#### Records from a data source:
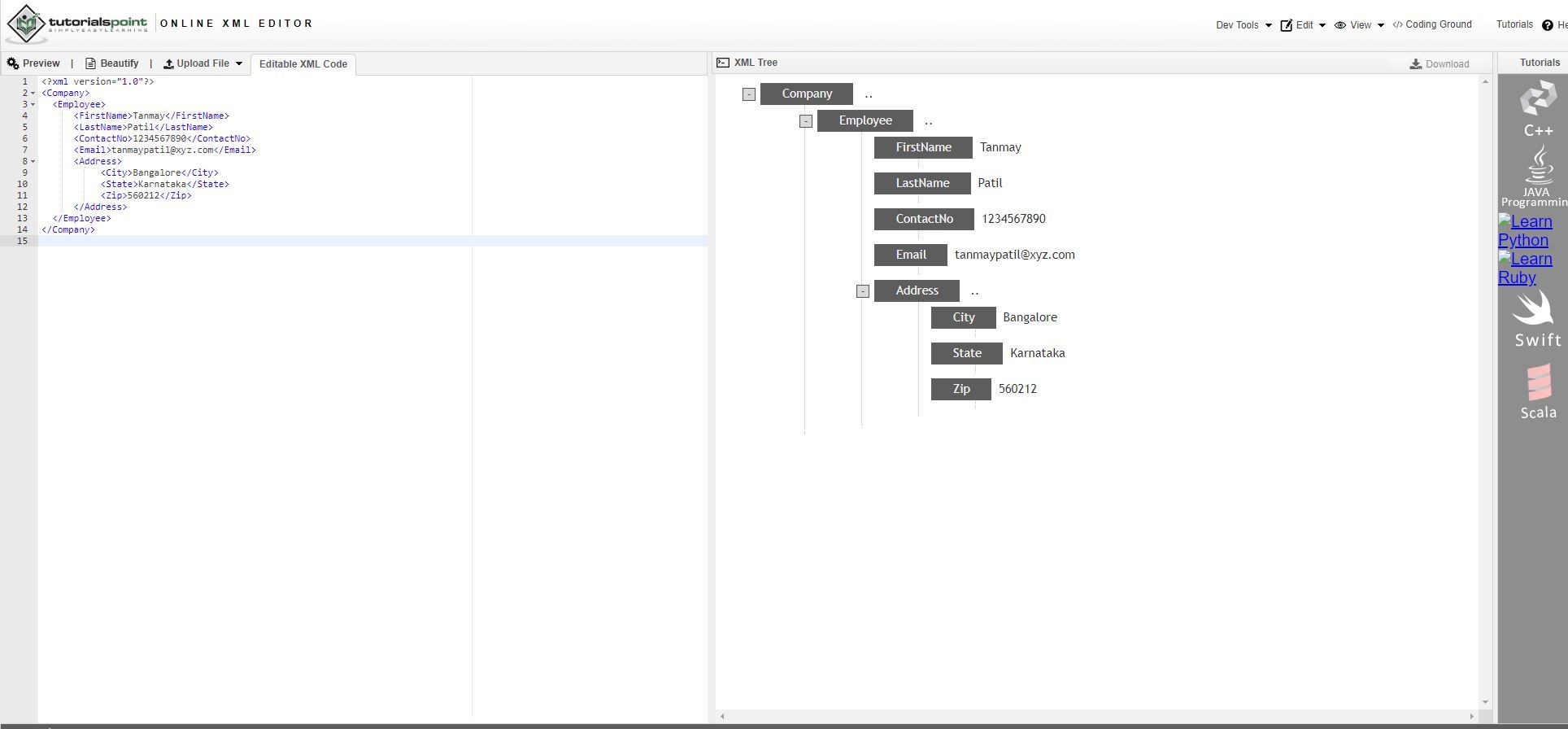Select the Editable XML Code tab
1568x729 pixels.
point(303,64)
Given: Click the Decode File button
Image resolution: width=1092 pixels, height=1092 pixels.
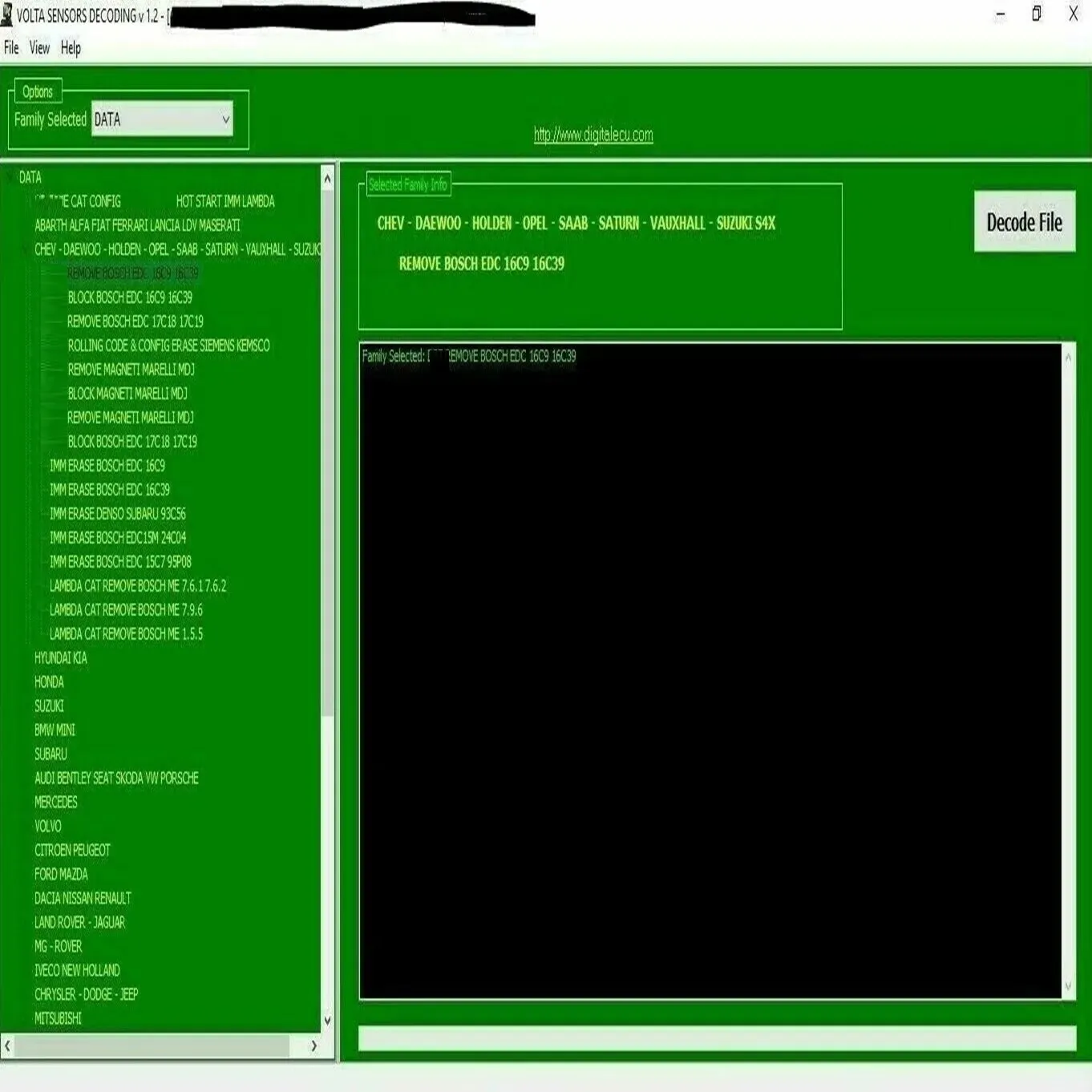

#### What is needed:
Every line from the one with "Given: Click the Decode File button" to the end of the records above should be restated word for word, and no picture belongs in the copy.

#### Exercise result:
Given: Click the Decode File button
Image resolution: width=1092 pixels, height=1092 pixels.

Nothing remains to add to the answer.